In the wake of the UN Conference on Sustainable Development (Rio+20), Secretary-General Ban Ki-moon’s High Level Task Force on Global Food Security will be reoriented to focus on a new initiative as part of its efforts to ensure a coherent UN system approach to the issue of food and nutrition security.
At Rio+20, in Rio de Janeiro, Brazil, last week, Mr. Ban launched an initiative known as the ‘Zero Hunger Challenge,’ which invites all countries to work for a future where every individual has adequate nutrition and where all food systems are resilient.
The Task Force will be reoriented to focus on the Challenge’s five objectives as a guide for a coherent UN system approach to food and nutrition security.

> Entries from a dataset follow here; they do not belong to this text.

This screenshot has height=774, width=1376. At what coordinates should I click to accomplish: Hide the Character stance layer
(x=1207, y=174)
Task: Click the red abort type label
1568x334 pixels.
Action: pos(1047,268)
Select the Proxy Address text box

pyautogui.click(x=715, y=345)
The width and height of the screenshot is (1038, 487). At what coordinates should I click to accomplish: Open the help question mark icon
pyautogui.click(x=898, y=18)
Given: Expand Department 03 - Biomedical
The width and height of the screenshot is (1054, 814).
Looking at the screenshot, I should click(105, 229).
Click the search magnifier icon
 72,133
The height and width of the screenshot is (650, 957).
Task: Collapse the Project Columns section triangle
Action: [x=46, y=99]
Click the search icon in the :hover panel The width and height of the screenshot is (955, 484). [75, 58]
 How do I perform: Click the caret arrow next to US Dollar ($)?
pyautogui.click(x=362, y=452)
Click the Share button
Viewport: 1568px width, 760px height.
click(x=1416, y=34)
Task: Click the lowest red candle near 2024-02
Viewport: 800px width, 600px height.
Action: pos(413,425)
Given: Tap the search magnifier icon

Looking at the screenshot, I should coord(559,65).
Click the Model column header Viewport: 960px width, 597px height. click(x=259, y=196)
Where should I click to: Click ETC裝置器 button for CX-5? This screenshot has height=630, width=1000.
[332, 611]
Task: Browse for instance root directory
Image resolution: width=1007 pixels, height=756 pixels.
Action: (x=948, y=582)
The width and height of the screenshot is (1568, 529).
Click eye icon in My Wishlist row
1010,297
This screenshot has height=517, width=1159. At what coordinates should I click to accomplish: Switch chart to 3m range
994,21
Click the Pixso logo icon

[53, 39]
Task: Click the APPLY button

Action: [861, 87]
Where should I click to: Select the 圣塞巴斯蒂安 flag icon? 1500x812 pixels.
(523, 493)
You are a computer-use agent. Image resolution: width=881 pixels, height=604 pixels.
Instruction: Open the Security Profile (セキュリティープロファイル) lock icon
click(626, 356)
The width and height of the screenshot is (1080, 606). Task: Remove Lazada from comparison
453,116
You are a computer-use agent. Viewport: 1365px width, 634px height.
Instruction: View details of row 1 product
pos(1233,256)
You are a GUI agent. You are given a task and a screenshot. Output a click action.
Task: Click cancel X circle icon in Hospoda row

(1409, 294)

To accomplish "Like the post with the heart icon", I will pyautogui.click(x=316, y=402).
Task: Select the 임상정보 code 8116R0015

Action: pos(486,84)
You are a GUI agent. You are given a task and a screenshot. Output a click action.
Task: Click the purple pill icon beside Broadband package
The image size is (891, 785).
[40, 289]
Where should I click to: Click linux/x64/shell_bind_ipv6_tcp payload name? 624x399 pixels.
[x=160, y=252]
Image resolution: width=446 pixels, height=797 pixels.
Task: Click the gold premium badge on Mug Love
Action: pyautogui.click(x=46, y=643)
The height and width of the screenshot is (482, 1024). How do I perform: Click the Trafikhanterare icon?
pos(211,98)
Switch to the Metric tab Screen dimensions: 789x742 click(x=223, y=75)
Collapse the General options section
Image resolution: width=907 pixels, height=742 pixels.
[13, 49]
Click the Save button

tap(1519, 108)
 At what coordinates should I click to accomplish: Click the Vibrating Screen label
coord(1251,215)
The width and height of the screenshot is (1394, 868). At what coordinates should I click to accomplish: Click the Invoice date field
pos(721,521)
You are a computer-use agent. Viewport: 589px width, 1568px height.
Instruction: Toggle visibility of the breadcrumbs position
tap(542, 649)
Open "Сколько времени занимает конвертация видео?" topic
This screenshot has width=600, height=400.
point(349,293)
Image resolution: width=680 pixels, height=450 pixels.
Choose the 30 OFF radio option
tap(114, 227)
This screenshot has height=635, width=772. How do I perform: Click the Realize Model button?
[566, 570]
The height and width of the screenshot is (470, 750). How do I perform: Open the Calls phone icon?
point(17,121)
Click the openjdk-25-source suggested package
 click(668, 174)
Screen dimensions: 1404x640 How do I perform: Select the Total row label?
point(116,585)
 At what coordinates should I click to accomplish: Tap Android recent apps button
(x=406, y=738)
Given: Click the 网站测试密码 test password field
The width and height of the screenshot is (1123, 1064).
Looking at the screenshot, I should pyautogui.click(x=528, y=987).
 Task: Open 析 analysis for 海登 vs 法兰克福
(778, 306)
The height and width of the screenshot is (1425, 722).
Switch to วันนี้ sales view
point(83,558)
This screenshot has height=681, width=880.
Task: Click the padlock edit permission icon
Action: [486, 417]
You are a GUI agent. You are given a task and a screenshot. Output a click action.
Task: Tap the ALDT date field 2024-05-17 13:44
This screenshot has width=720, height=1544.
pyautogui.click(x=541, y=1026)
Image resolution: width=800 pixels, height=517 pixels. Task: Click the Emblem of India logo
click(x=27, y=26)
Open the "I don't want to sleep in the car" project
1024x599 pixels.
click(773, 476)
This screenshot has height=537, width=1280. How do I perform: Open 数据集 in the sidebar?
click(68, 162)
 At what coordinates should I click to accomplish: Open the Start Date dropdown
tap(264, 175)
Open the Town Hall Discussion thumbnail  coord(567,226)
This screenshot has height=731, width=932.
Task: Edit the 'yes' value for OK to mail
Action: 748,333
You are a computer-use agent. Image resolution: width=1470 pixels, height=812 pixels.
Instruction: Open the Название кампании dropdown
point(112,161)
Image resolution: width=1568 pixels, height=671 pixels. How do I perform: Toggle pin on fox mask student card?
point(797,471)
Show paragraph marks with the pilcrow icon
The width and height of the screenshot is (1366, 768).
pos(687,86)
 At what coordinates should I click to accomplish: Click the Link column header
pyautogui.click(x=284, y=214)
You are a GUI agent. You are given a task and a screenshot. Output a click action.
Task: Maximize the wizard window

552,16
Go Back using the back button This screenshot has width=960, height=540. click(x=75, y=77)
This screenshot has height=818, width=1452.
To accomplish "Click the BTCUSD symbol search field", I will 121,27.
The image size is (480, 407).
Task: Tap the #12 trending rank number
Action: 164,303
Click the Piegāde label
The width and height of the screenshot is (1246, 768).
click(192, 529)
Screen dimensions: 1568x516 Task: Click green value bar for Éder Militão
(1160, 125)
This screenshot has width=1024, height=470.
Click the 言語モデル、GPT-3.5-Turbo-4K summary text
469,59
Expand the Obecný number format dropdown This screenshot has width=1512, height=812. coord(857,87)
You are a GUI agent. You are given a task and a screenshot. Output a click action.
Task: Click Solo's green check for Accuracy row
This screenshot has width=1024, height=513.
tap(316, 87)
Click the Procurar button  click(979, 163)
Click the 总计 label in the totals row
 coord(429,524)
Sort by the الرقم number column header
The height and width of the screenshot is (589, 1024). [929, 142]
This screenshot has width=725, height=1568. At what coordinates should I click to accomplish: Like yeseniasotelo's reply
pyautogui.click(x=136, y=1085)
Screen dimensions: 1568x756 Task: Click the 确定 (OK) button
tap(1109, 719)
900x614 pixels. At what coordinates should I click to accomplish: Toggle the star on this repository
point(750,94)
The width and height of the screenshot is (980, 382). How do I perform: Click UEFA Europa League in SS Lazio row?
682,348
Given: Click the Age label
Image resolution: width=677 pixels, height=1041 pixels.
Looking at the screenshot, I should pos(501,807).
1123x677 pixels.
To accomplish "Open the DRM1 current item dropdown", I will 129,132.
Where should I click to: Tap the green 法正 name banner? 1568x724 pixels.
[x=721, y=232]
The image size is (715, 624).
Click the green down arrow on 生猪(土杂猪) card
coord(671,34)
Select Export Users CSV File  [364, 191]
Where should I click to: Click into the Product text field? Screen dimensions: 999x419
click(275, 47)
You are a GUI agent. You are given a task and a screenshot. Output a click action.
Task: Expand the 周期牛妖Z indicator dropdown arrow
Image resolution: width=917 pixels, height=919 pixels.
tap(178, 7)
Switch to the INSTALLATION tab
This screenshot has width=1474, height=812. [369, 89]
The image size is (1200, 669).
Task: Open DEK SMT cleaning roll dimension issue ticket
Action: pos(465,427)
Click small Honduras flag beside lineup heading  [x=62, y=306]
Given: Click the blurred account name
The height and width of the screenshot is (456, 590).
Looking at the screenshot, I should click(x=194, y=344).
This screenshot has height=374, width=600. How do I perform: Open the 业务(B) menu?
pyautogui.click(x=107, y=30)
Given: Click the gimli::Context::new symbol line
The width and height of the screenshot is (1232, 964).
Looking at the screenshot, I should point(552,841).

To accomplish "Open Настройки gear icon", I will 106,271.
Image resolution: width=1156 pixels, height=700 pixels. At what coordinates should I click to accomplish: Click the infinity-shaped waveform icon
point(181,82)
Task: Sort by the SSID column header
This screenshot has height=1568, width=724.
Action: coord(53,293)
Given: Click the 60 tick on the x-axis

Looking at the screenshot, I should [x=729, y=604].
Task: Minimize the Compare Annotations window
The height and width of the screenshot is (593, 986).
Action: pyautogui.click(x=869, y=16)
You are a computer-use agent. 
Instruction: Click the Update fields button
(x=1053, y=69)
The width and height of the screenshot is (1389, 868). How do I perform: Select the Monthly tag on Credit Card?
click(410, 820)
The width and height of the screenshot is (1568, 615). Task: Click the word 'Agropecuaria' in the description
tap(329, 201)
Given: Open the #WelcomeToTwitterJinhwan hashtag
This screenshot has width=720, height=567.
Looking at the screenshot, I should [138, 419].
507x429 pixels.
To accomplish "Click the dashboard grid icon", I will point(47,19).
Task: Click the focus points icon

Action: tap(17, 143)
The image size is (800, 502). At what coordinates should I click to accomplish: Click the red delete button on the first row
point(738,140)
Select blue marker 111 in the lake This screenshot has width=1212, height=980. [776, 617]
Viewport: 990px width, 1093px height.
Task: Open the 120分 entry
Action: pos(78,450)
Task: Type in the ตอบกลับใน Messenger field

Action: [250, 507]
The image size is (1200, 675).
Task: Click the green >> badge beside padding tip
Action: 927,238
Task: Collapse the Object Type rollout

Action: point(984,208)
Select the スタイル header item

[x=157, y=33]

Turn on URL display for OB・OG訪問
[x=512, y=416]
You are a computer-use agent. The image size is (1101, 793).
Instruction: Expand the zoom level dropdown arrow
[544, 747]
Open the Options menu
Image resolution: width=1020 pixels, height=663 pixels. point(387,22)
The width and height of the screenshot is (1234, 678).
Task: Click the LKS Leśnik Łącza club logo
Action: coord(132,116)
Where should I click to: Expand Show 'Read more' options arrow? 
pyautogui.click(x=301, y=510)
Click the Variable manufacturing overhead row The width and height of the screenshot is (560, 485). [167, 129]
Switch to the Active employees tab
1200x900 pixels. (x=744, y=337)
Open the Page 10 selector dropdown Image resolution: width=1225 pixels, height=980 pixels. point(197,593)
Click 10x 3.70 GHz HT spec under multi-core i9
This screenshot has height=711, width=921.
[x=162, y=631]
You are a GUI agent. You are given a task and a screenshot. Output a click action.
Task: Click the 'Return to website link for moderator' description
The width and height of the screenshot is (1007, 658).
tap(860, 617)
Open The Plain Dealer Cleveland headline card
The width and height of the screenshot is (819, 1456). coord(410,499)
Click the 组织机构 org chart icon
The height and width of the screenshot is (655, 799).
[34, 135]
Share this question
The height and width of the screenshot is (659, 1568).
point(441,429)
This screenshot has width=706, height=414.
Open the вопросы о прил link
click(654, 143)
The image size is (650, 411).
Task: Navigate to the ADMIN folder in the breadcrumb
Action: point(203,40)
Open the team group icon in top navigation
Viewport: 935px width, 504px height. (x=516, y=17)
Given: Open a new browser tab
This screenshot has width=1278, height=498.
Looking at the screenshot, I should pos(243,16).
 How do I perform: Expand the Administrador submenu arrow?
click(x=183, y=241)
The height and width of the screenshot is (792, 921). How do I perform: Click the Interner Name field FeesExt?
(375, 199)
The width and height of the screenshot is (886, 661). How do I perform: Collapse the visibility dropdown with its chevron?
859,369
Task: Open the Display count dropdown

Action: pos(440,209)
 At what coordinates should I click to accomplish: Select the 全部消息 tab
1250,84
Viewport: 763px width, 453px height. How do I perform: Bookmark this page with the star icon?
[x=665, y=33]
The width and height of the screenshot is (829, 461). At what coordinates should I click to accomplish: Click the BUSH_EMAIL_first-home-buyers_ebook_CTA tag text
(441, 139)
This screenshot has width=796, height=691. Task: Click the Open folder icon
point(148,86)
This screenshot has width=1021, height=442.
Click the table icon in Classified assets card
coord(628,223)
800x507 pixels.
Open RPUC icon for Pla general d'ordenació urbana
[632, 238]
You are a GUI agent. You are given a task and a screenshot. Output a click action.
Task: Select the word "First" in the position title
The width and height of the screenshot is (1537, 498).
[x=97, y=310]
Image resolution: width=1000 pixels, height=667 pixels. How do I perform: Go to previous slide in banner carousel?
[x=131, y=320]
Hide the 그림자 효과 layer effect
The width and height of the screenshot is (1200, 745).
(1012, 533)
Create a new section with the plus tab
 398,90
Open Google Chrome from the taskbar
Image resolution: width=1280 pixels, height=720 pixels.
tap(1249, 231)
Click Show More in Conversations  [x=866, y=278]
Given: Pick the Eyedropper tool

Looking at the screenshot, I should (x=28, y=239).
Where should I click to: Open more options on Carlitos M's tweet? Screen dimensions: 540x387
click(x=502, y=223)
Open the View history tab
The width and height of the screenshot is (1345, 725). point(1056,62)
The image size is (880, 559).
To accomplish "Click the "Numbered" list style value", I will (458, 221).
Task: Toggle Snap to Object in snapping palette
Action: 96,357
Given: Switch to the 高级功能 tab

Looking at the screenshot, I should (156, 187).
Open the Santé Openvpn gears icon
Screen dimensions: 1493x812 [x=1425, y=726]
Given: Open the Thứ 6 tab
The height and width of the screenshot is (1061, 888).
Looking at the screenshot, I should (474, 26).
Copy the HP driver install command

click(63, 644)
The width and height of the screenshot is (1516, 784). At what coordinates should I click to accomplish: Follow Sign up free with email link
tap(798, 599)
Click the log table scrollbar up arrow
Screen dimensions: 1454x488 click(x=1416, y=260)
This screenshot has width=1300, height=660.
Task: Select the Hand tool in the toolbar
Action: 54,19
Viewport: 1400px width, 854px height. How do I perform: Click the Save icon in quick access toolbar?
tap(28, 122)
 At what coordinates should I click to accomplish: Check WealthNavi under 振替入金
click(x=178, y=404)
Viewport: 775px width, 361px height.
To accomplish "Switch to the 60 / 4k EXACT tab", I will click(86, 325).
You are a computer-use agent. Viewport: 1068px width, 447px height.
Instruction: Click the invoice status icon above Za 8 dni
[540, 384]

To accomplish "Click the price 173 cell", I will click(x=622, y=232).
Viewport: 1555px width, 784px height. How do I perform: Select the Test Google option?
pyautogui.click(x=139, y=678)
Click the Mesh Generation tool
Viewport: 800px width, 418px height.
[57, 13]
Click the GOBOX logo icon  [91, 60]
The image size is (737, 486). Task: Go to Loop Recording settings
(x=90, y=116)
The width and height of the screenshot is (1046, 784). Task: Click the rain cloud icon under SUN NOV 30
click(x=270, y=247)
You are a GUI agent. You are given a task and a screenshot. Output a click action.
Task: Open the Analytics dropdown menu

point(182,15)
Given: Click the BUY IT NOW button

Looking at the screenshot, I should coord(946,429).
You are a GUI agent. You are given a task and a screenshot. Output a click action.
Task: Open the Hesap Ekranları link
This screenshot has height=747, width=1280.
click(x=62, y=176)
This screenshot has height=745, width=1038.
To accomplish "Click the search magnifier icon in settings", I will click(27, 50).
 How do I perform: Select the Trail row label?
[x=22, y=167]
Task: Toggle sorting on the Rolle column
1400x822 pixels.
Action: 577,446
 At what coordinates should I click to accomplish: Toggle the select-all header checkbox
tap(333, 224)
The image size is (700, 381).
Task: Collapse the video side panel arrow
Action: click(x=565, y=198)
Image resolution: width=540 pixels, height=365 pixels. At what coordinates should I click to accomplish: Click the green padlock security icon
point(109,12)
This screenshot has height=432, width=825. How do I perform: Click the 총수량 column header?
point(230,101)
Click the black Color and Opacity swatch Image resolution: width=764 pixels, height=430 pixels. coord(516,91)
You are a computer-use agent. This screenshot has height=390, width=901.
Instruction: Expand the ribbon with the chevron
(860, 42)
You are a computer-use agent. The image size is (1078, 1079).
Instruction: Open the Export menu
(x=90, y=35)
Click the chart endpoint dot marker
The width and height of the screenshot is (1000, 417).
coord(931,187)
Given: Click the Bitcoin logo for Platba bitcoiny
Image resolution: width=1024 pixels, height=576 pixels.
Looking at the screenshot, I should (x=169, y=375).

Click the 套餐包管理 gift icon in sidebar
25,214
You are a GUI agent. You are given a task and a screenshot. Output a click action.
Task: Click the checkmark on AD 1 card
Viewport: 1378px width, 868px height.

The Challenge’s five main objectives are: achieving 100 per cent access to adequate food all year round; ending malnutrition in pregnancy and early childhood; making all food systems sustainable; increasing growth in the productivity and income of smallholders, particularly women; and achieving a zero rate of food waste.
“The Secretary-General noted that since it was established in 2008, the Task Force had made progress in devising a common comprehensive framework for action for the UN system in food and nutrition security, particularly during recent food crises,” Mr. Ban’s spokesperson said, following a meeting of the Task Force on Wednesday morning, which he chaired.
He added that Mr. Ban noted that the Task Force had helped forge united positions among its member agencies at Rio+20 and at the Group of Eight and Group of 20 summits, and also supports the Committee on World Food Security as the primary governance body for food and nutrition.
“But with close to one billion people still experiencing chronic hunger, he urged agencies, governments, businesses, civil society organizations and the scientific community to eliminate hunger in our lifetimes,” the spokesperson added.
Chaired by the Secretary-General, the Task Force brings together the heads of the UN agencies, funds and programmes, the World Bank, the International Monetary Fund, the Organization for Economic Cooperation and Development and the World Trade Organization (WTO) with the aim of ensuring that the UN system, international financial institutions and the WTO are ready to provide robust and consistent support to countries struggling to cope with food insecurity.
In addition, Mr. Ban’s spokesperson said that the UN chief welcomed the “strong outcome” from Rio+20 on food and nutrition security.
Held in Rio de Janeiro, Brazil, last week, the event was attended by some 100 Heads of State and government, along with thousands of representatives from non-governmental organizations, the private sector and civil society, all seeking to help shape new policies to promote global prosperity, reduce poverty and advance social equity and environmental protection.